Joey Kennedy writes for The Birmingham News that it isn’t just undocumented workers fleeing which is causing labor shortages, but documented ones who don’t want harassment and that other Alabamans aren’t stepping in to fill vacated jobs.
But according to Republican Gov. Robert Bentley, everything’s fine.
“We have had some unfortunate incidents that certainly look bad. But we are continuing to recruit jobs to the state. We have announcements that will be coming up very soon,” Bentley said in response to questions about the arrests.
And despite all the negative reporting, new polling shows that Alabamans continue to support the law, although polls suggest that many want the law revised.
Mocking this sunshine opinion on the law’s impact, The Post-Dispatch writes to Alabama’s big job providers:
Our state has many advantages over Alabama. We are the Show-Me State, not the “Show me your papers” state. Our Legislature is hostile on the immigration issue, but not as hostile as Alabama’s or Arizona’s.

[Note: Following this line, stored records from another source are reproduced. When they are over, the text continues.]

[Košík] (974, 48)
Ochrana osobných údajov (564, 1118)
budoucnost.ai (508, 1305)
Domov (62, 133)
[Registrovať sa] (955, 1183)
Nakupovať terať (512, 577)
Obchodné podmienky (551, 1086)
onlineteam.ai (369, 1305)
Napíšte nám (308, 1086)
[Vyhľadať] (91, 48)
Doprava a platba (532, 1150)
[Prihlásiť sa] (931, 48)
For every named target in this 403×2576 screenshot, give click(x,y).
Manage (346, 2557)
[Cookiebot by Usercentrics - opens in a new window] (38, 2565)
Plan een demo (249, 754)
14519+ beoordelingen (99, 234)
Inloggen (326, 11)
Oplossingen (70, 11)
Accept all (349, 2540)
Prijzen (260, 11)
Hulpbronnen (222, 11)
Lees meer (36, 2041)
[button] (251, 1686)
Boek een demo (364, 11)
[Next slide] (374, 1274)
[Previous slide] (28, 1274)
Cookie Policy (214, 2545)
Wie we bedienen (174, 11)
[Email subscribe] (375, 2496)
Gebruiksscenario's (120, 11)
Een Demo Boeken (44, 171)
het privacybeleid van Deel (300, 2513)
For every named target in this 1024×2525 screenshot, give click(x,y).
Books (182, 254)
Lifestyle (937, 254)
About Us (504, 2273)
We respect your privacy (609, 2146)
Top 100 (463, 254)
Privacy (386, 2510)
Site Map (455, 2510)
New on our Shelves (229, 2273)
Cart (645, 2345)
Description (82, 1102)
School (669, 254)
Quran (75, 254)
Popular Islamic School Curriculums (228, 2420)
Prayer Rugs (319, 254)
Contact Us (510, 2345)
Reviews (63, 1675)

Unlike in Alabama, our law enforcement officials won’t check immigration status unless presenting you for incarceration on other offenses. In St. Louis, we not only welcome immigrants (outside of Valley Park), but we have a proud German heritage.
In contrast with Alabama, your bosses and workers will get comfortable, gentle, leisurely treatment, they write, using the German word:
You’ve got two choices. Either ask your executives to carry their immigration papers at all times, or move to a state that understands gemüchlichkeit.